Abends ging es in Zalgiris in das ,,Ketten-Restaurant Katpedele“, dort gibt es durchaus gute einheimische Küche.
Sonntag, 1.10.2023, Gargzdai, 25 Zuschauer (Eintritt frei) – FK Banga 0:9 FK Gintra (Frauenfussball)
Am heutigen Tage standen gleich zwei Spiele an. Eines war ein Frauenspiel der ersten litauischen Liga. Normalerweise gehören Frauen Spiele nicht zu meinem Repertoire (erst Recht nicht, wenn sie drei Autostunden von Vilnius entfernt sind (soll ja jeder selber wissen, allerdings spielt in diesem Stadion auch die Herrenmannschaft) und sollte als Lückenfüller den Tag torreich beginnen lassen. Das Niveau der Heimmannschaft war extrem schlecht, viele männliche A/B-Jugenden aus Deutschland hätten die Mannschaft wahrscheinlich ebenfalls wie die Gäste zerschossen. Aufgrund vieler Wechsel wurde es am Ende doch nicht zweistellig, ein wenig taten einen die Banga-Spielerinnen dann doch leid.

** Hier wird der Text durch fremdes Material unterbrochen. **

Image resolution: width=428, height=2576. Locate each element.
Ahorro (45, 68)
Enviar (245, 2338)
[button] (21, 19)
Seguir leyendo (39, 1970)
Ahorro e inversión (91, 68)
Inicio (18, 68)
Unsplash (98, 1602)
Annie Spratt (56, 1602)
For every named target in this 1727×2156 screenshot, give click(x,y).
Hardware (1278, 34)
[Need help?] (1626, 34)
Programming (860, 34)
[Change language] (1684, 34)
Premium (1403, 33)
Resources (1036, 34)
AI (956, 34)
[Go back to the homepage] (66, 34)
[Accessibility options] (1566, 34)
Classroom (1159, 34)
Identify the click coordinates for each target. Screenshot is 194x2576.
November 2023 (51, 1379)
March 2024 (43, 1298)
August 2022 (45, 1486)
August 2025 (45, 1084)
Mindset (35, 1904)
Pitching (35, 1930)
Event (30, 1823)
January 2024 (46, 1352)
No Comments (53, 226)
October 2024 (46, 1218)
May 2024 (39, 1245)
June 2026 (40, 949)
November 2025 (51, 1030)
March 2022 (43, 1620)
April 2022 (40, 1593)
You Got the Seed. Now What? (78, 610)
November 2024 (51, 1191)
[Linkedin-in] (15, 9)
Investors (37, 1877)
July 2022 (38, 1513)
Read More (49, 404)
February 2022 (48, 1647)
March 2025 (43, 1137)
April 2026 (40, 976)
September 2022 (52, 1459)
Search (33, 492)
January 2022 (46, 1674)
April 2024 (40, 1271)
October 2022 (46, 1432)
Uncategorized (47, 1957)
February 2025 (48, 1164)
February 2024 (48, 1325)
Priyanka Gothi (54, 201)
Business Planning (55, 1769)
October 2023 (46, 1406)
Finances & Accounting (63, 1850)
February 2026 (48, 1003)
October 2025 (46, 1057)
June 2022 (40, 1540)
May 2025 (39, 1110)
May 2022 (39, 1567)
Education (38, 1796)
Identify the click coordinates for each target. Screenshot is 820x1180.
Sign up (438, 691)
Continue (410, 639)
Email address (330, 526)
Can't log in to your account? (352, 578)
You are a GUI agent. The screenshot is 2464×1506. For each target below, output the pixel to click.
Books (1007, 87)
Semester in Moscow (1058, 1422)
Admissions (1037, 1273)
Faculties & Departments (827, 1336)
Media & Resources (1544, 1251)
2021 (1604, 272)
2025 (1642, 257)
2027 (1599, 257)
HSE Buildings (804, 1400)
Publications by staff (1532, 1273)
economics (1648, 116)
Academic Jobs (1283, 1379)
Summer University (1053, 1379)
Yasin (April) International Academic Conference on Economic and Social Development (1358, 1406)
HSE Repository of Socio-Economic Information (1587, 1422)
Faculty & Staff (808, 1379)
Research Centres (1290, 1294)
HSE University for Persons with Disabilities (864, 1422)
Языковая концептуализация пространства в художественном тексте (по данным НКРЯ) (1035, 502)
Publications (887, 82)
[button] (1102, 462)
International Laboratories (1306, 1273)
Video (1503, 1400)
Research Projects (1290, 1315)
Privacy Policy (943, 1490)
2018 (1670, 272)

Nach einer etwas kürzeren Rückfahrt, zwei Stunden, kam es nun zum ,,Highlight“ des Trips. Das litauische Pokalfinale:
Sonntag, 1.10.2023, LFF taures finales, Dariaus ir Girėno Stadionas, offiziell 8764 ( ~ 4500) – FA Siauliai 1:2 FK TransINVEST Vilnius
Das Spiel hatten wir ursprünglich gar nicht auf dem Plan, weil es erst kurz vorher terminiert worden ist. Daher war es dann eine größere Freude als wir uns für 12€ vor Ort ein Ticket (Kassenbon) kaufen konnten. Das neuste Stadion Litauens (2022 neu erbaut) ist als Neubau durchaus ansehnlich. Da es eine Multi-Funktionsarena ist, leider mit Laufbahn, aber nun gut. Tickets konnte man auch online im VVK erwerben, dort allerdings für 18€, wobei hier ein Allstar/Legenden-Spiel (u.a. mit Puyol, Duda) am Vortag inkludiert war.
Laut offiziellen Angaben waren 8700 Zuschauer (15.000 insgesamt) anwesend, inoffiziell sind wir großzügig auf maximal 4500 gekommen. Vielleicht lag es ja daran, dass der Rekordsieger Zalgiris Vilnius nicht im Finale stand und deren größte Fanbasis vorab Karten gekauft hatte. Wir werden es nie herausfinden.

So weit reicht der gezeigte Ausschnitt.